━━ Record excerpts
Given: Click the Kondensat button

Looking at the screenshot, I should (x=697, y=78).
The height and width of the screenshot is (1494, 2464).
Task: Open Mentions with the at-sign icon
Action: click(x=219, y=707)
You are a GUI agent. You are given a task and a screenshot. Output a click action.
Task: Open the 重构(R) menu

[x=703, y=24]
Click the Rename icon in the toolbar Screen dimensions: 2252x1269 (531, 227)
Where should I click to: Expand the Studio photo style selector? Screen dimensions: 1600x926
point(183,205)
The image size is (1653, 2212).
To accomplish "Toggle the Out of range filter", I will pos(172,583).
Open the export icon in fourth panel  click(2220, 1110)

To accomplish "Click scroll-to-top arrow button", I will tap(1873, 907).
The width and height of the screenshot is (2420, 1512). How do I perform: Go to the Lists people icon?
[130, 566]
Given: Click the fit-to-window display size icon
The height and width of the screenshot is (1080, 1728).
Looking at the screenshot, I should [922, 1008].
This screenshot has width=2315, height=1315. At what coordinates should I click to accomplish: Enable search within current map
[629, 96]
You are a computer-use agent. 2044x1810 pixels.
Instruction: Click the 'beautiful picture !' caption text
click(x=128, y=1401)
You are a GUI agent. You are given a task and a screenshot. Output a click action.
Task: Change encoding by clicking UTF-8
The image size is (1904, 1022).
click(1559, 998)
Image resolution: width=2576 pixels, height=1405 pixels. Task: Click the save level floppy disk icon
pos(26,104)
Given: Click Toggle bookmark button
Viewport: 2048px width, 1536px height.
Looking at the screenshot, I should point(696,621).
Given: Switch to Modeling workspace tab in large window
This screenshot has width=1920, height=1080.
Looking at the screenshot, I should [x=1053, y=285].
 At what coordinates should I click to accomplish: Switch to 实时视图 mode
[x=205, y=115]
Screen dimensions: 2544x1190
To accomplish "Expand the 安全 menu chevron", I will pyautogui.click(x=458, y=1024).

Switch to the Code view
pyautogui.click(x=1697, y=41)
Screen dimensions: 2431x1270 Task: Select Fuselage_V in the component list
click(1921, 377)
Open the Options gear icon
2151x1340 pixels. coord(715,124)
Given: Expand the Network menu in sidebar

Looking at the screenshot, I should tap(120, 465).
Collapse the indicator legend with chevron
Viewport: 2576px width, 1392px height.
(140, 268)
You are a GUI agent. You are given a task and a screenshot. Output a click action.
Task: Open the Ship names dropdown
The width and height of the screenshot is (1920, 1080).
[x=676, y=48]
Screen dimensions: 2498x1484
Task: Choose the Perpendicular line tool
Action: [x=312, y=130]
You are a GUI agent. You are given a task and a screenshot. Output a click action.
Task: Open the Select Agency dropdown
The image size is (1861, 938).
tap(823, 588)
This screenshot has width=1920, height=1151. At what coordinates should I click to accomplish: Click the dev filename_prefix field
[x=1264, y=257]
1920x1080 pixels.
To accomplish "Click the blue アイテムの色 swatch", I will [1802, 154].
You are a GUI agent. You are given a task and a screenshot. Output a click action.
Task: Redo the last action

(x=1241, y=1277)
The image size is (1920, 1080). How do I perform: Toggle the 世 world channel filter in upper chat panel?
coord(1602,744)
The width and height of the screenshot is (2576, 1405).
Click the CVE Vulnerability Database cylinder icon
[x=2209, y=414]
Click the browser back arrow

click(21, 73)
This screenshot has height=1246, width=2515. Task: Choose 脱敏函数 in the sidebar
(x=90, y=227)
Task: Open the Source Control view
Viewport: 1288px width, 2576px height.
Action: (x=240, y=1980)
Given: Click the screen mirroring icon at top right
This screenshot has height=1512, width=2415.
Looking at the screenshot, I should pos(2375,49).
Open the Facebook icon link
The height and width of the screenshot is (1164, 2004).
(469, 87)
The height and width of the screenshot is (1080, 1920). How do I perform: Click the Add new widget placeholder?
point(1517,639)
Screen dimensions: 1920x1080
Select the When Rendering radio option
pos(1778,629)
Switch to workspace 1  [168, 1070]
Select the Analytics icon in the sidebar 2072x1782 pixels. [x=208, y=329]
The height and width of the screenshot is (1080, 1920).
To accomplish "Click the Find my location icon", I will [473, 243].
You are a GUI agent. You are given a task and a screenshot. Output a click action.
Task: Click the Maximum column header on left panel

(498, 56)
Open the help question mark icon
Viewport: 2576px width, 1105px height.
━━━━
> Problem requirements
Report each line in the data above that holds the word "window" by copying it.

> Exercise output
Given: Click the fit-to-window display size icon
Given: Switch to Modeling workspace tab in large window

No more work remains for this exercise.